## [Task to complete]
Exactly as written, reproduce all of the entries.

## [Available data]
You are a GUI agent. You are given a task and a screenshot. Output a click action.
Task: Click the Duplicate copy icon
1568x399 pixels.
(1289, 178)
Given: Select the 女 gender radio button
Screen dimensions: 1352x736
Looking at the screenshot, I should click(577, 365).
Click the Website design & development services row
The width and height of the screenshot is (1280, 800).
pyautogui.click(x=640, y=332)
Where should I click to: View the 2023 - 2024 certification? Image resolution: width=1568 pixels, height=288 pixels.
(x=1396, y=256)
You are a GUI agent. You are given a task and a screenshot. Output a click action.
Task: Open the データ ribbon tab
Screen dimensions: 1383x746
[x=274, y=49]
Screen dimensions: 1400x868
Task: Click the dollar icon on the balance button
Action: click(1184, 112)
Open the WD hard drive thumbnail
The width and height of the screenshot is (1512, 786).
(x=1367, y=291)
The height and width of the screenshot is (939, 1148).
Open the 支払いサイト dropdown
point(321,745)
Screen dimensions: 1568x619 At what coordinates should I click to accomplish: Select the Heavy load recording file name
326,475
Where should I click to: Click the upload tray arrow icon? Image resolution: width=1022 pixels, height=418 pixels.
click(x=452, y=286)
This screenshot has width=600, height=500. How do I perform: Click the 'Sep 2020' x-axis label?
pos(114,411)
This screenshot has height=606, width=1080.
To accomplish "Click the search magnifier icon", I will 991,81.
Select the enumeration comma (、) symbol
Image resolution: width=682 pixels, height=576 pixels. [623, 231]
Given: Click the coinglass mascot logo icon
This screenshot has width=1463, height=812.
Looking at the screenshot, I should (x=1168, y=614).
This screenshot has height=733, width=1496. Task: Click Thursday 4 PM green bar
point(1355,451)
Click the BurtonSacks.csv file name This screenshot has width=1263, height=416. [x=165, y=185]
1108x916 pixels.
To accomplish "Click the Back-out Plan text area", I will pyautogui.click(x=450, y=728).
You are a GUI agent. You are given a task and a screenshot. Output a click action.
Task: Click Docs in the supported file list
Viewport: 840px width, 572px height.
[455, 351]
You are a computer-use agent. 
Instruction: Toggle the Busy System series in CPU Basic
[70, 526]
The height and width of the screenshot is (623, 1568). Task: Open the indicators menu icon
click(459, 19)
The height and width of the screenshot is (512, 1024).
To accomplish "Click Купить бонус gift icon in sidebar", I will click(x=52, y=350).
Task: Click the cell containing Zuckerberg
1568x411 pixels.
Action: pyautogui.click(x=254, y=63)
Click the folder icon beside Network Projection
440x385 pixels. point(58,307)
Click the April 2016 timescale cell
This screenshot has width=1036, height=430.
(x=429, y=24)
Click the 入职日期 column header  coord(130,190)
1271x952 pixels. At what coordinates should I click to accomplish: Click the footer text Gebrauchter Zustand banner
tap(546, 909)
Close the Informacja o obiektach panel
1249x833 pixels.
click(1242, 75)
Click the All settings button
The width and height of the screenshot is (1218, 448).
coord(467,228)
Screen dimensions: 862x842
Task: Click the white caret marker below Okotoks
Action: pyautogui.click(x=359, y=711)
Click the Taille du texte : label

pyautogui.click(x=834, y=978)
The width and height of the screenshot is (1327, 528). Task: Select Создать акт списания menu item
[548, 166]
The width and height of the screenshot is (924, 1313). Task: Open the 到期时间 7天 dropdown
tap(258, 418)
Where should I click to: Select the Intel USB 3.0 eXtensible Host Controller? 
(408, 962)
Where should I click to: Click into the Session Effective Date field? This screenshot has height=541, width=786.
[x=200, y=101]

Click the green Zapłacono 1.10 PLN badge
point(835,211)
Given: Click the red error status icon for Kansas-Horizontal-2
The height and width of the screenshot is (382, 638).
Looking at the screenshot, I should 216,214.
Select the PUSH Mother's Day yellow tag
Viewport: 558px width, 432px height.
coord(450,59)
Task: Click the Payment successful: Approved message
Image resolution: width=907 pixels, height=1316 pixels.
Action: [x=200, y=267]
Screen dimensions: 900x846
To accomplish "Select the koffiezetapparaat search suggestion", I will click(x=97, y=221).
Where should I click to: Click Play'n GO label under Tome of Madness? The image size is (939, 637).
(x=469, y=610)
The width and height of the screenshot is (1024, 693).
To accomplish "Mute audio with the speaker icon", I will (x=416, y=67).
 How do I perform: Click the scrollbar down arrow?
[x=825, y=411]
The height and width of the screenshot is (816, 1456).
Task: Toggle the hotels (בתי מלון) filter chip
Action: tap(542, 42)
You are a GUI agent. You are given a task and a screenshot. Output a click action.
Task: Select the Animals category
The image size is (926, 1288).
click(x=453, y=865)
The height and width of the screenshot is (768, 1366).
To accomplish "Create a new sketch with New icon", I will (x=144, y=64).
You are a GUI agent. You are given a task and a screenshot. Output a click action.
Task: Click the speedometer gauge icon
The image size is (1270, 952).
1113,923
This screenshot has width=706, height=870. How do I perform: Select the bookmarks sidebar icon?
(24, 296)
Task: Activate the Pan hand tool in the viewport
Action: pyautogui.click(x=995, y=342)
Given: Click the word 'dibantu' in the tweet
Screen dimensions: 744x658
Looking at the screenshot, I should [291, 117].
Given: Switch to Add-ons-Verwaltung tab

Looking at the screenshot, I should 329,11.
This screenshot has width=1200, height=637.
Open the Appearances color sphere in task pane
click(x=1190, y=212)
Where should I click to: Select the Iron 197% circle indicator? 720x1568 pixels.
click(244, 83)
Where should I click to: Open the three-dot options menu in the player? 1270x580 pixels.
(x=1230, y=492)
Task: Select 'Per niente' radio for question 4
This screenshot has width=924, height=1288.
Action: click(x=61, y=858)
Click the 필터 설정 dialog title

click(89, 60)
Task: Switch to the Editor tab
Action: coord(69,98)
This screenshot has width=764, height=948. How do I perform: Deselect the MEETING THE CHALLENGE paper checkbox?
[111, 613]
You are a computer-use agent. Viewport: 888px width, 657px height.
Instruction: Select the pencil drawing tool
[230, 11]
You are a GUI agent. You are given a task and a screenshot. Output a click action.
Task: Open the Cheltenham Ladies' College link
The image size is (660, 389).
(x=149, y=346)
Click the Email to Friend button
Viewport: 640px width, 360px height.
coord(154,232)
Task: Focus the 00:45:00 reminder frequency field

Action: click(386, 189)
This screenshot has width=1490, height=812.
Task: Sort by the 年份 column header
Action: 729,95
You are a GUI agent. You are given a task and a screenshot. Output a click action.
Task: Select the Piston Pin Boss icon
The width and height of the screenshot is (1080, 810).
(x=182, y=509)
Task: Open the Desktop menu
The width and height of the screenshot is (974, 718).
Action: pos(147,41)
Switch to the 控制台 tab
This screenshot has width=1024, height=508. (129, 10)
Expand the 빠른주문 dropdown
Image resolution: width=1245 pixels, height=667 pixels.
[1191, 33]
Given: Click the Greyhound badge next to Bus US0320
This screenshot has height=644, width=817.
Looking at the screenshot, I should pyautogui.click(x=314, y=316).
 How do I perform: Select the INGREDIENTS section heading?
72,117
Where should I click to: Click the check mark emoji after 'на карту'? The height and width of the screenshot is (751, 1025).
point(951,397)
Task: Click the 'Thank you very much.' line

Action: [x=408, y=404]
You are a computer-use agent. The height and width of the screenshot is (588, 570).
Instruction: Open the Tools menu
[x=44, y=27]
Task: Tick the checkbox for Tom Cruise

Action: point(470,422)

## [Response to this exercise]
You are a GUI agent. You are given a task and a screenshot. Output a click action.
Task: Click the Duplicate copy icon
1568x399 pixels.
(1289, 178)
Given: Select the 女 gender radio button
Screen dimensions: 1352x736
Looking at the screenshot, I should click(577, 365).
Click the Website design & development services row
The width and height of the screenshot is (1280, 800).
pyautogui.click(x=640, y=332)
Where should I click to: View the 2023 - 2024 certification? Image resolution: width=1568 pixels, height=288 pixels.
(x=1396, y=256)
You are a GUI agent. You are given a task and a screenshot. Output a click action.
Task: Open the データ ribbon tab
Screen dimensions: 1383x746
[x=274, y=49]
Screen dimensions: 1400x868
Task: Click the dollar icon on the balance button
Action: click(1184, 112)
Open the WD hard drive thumbnail
The width and height of the screenshot is (1512, 786).
(x=1367, y=291)
The height and width of the screenshot is (939, 1148).
Open the 支払いサイト dropdown
point(321,745)
Screen dimensions: 1568x619 At what coordinates should I click to accomplish: Select the Heavy load recording file name
326,475
Where should I click to: Click the upload tray arrow icon? Image resolution: width=1022 pixels, height=418 pixels.
click(x=452, y=286)
This screenshot has width=600, height=500. How do I perform: Click the 'Sep 2020' x-axis label?
pos(114,411)
This screenshot has height=606, width=1080.
To accomplish "Click the search magnifier icon", I will 991,81.
Select the enumeration comma (、) symbol
Image resolution: width=682 pixels, height=576 pixels. [623, 231]
Given: Click the coinglass mascot logo icon
This screenshot has width=1463, height=812.
Looking at the screenshot, I should (x=1168, y=614).
This screenshot has height=733, width=1496. Task: Click Thursday 4 PM green bar
point(1355,451)
Click the BurtonSacks.csv file name This screenshot has width=1263, height=416. [x=165, y=185]
1108x916 pixels.
To accomplish "Click the Back-out Plan text area", I will pyautogui.click(x=450, y=728).
You are a GUI agent. You are given a task and a screenshot. Output a click action.
Task: Click Docs in the supported file list
Viewport: 840px width, 572px height.
[455, 351]
You are a computer-use agent. 
Instruction: Toggle the Busy System series in CPU Basic
[70, 526]
The height and width of the screenshot is (623, 1568). Task: Open the indicators menu icon
click(459, 19)
The height and width of the screenshot is (512, 1024).
To accomplish "Click Купить бонус gift icon in sidebar", I will click(x=52, y=350).
Task: Click the cell containing Zuckerberg
1568x411 pixels.
Action: pyautogui.click(x=254, y=63)
Click the folder icon beside Network Projection
440x385 pixels. point(58,307)
Click the April 2016 timescale cell
This screenshot has width=1036, height=430.
(x=429, y=24)
Click the 入职日期 column header  coord(130,190)
1271x952 pixels. At what coordinates should I click to accomplish: Click the footer text Gebrauchter Zustand banner
tap(546, 909)
Close the Informacja o obiektach panel
1249x833 pixels.
click(1242, 75)
Click the All settings button
The width and height of the screenshot is (1218, 448).
coord(467,228)
Screen dimensions: 862x842
Task: Click the white caret marker below Okotoks
Action: pyautogui.click(x=359, y=711)
Click the Taille du texte : label

pyautogui.click(x=834, y=978)
The width and height of the screenshot is (1327, 528). Task: Select Создать акт списания menu item
[548, 166]
The width and height of the screenshot is (924, 1313). Task: Open the 到期时间 7天 dropdown
tap(258, 418)
Where should I click to: Select the Intel USB 3.0 eXtensible Host Controller? 
(408, 962)
Where should I click to: Click into the Session Effective Date field? This screenshot has height=541, width=786.
[x=200, y=101]

Click the green Zapłacono 1.10 PLN badge
point(835,211)
Given: Click the red error status icon for Kansas-Horizontal-2
The height and width of the screenshot is (382, 638).
Looking at the screenshot, I should 216,214.
Select the PUSH Mother's Day yellow tag
Viewport: 558px width, 432px height.
coord(450,59)
Task: Click the Payment successful: Approved message
Image resolution: width=907 pixels, height=1316 pixels.
Action: [x=200, y=267]
Screen dimensions: 900x846
To accomplish "Select the koffiezetapparaat search suggestion", I will click(x=97, y=221).
Where should I click to: Click Play'n GO label under Tome of Madness? The image size is (939, 637).
(x=469, y=610)
The width and height of the screenshot is (1024, 693).
To accomplish "Mute audio with the speaker icon", I will (x=416, y=67).
 How do I perform: Click the scrollbar down arrow?
[x=825, y=411]
The height and width of the screenshot is (816, 1456).
Task: Toggle the hotels (בתי מלון) filter chip
Action: tap(542, 42)
You are a GUI agent. You are given a task and a screenshot. Output a click action.
Task: Select the Animals category
The image size is (926, 1288).
click(x=453, y=865)
The height and width of the screenshot is (768, 1366).
To accomplish "Create a new sketch with New icon", I will (x=144, y=64).
You are a GUI agent. You are given a task and a screenshot. Output a click action.
Task: Click the speedometer gauge icon
The image size is (1270, 952).
1113,923
This screenshot has width=706, height=870. How do I perform: Select the bookmarks sidebar icon?
(24, 296)
Task: Activate the Pan hand tool in the viewport
Action: pyautogui.click(x=995, y=342)
Given: Click the word 'dibantu' in the tweet
Screen dimensions: 744x658
Looking at the screenshot, I should [291, 117].
Given: Switch to Add-ons-Verwaltung tab

Looking at the screenshot, I should 329,11.
This screenshot has width=1200, height=637.
Open the Appearances color sphere in task pane
click(x=1190, y=212)
Where should I click to: Select the Iron 197% circle indicator? 720x1568 pixels.
click(244, 83)
Where should I click to: Open the three-dot options menu in the player? 1270x580 pixels.
(x=1230, y=492)
Task: Select 'Per niente' radio for question 4
This screenshot has width=924, height=1288.
Action: click(x=61, y=858)
Click the 필터 설정 dialog title

click(89, 60)
Task: Switch to the Editor tab
Action: coord(69,98)
This screenshot has width=764, height=948. How do I perform: Deselect the MEETING THE CHALLENGE paper checkbox?
[111, 613]
You are a computer-use agent. Viewport: 888px width, 657px height.
Instruction: Select the pencil drawing tool
[230, 11]
You are a GUI agent. You are given a task and a screenshot. Output a click action.
Task: Open the Cheltenham Ladies' College link
The image size is (660, 389).
(x=149, y=346)
Click the Email to Friend button
Viewport: 640px width, 360px height.
coord(154,232)
Task: Focus the 00:45:00 reminder frequency field

Action: click(386, 189)
This screenshot has width=1490, height=812.
Task: Sort by the 年份 column header
Action: 729,95
You are a GUI agent. You are given a task and a screenshot. Output a click action.
Task: Select the Piston Pin Boss icon
The width and height of the screenshot is (1080, 810).
(x=182, y=509)
Task: Open the Desktop menu
The width and height of the screenshot is (974, 718).
Action: pos(147,41)
Switch to the 控制台 tab
This screenshot has width=1024, height=508. (129, 10)
Expand the 빠른주문 dropdown
Image resolution: width=1245 pixels, height=667 pixels.
[1191, 33]
Given: Click the Greyhound badge next to Bus US0320
This screenshot has height=644, width=817.
Looking at the screenshot, I should pyautogui.click(x=314, y=316).
 How do I perform: Select the INGREDIENTS section heading?
72,117
Where should I click to: Click the check mark emoji after 'на карту'? The height and width of the screenshot is (751, 1025).
point(951,397)
Task: Click the 'Thank you very much.' line

Action: [x=408, y=404]
You are a computer-use agent. The height and width of the screenshot is (588, 570).
Instruction: Open the Tools menu
[x=44, y=27]
Task: Tick the checkbox for Tom Cruise

Action: point(470,422)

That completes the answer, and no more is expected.